-------- Выбранный отрывок

На современном этапе большую лояльность в крайне непростом межгосударственном диалоге проявляет индийская сторона. Это касается взаимоотношений с Тайванем, представленным в Индии только культурным центром, но не дипломатической миссией. Казалось бы, в данной ситуации логичны встречные шаги в отношении, скажем, крайне болезненной для Нью-Дели проблемы Кашмира. Однако Пекин рассматривает данный штат как спорную территорию. Впрочем, удивляться здесь нечему: Кашмир – болевая точка еще и Пакистана. А с последним у Пекина весьма дружественные отношения.

Кроме того, после того как десять лет назад американцы, якобы борясь с ими же созданной «Аль-Каидой», осуществили несанкционированное вторжение в Пакистан, отношения Исламабада и Вашингтона серьезно испортились, и руководство «страны чистых» стало выстраивать более тесные контакты с КНР, особенно в военно-экономической сфере. Собственно, дружественные отношения между ними имеют давнюю историю, беря начало в далеком уже 1951-м. А сотрудничество было продиктовано, свидетельствует востоковед Максим Казанин, общим интересом – недопущением роста влияния Индии в регионе.

----------------
-------- Исходные материалы

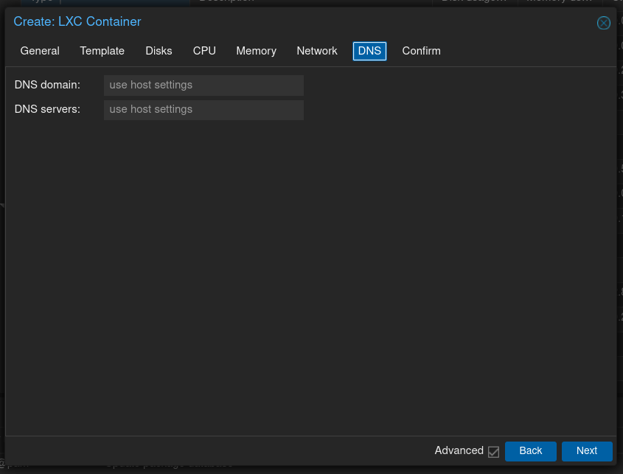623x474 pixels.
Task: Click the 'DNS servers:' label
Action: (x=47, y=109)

----------------
-------- Исходные материалы

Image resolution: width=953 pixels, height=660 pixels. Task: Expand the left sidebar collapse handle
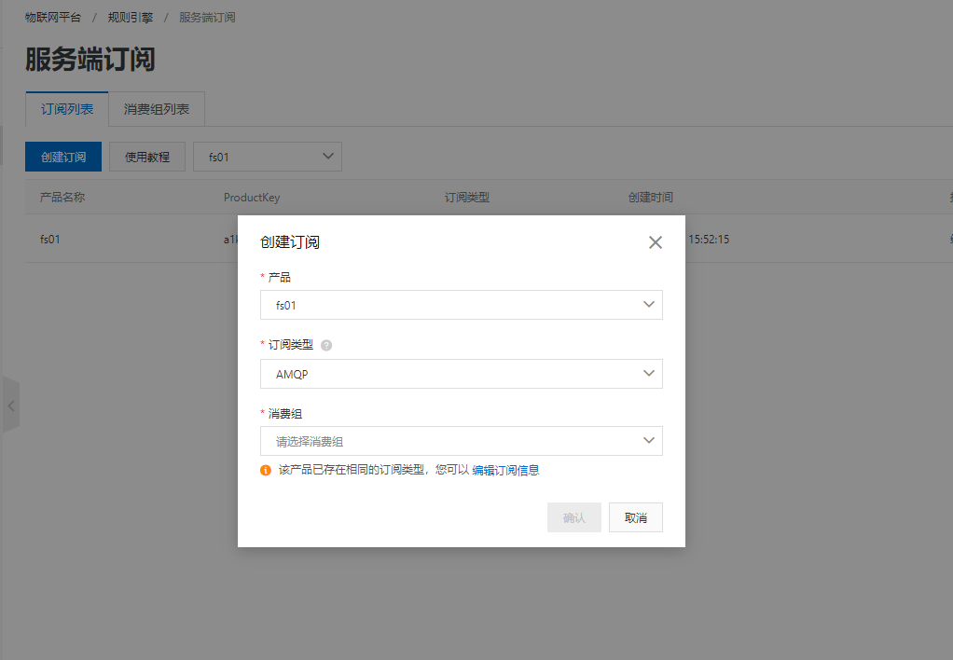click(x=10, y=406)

----------------

### Список заданий
**a)** Почему, согласно отрывку о китайско-индийских отношениях, удивляться тому, что Пекин рассматривает Кашмир как спорную территорию, нечему? Ответьте в одном–трех предложениях.
**b)** Приведите продолжение отрывка о китайско-индийских отношениях, которое начинается сразу после его последнего предложения.

### Ответы к заданиям
**a)** Кашмир — болевая точка еще и для Пакистана, а с Пакистаном у Пекина весьма дружественные отношения.

**b)**
И здесь возрастает роль России, способной выступить своеобразным модератором, как говорит Акопов. Пример – одновременное вступление Индии и Пакистана в ШОС. Если же крайне осторожно высказываться о постепенном налаживании китайско-индийских отношений, то здесь важным показателем служит торговый оборот, вселяющий надежду на тщетность усилий Вашингтона по дестабилизации обстановки в Южной Азии и АТР. «В 2011-м двусторонний товарооборот, – сообщает Чжихао, – составил 74 миллиарда долларов. Китай стал первым торговым партнером Индии. Страны поставили цель увеличить к 2015 году объем двусторонней торговли до 100 миллиардов долларов. Растут и китайские инвестиции в индийскую экономику».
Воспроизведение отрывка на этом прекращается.